DJs live to "keep the beat" - that is, blend the song fading out on one turntable into the song coming up on the other, by manipulating a mixer.

Sawada, for example, moved seamlessly from Frankie Knuckles' "The Whistle Song" to a jazzy Stan Getz number through the samba rhythm both tracks shared.

But the Brothers weren't scratchin' and the dinner crowd wasn't dancin', so we looked elsewhere for someone to get the party started.

Our answer came on Fat Tuesday at the Wetlands bar, where DJs were coming out of the woodwork: DJ Billy, DJ Wicked and DJ Gen Erik - "generic," get it? - to name a few.

DJ Wicked (29-year-old Kirk Kirkpatrick) stole the show: He bumped and scratched his way through the Beatnuts, Prince, Michael Jackson and Salt-n-Pepa, furiously working both turntables and enough knobs, buttons and switches to make a pilot blanch.

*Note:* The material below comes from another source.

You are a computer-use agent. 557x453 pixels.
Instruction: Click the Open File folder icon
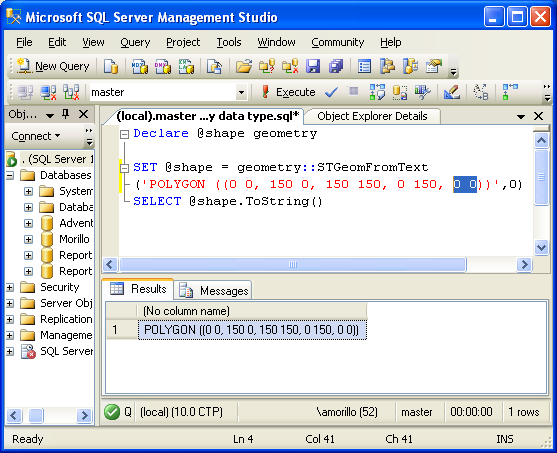pos(244,66)
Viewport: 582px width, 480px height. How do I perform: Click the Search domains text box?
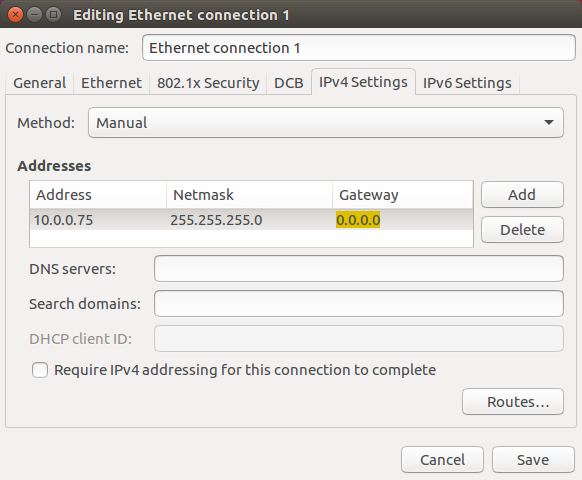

Alas, we disqualified him for living in Portland.

Enter DJ Tekneek, also known as 31-year-old Kenny Morris of Eugene.

Tekneek knows style - he wears an oversized hoops jersey and matching ball cap - and he has an unbeatable rep for rhythm.

"He's like a human metronome," a friend said.

On this night, Tekneek's hands moved ever so lightly across the controls, scratching vinyl and flipping switches as if everything was piping hot to the touch.

He worked the crowd into a body-grinding frenzy with Public Enemy, J-Kwon and Beyonce, then sent them over the top with Sean Paul's "Get Busy."

Tekneek's a DJ-for-hire (www.hardwoodentertainment.net), so he'll also spin anything from Madonna to Metallica.

Judging what we heard, he could probably even play the two together.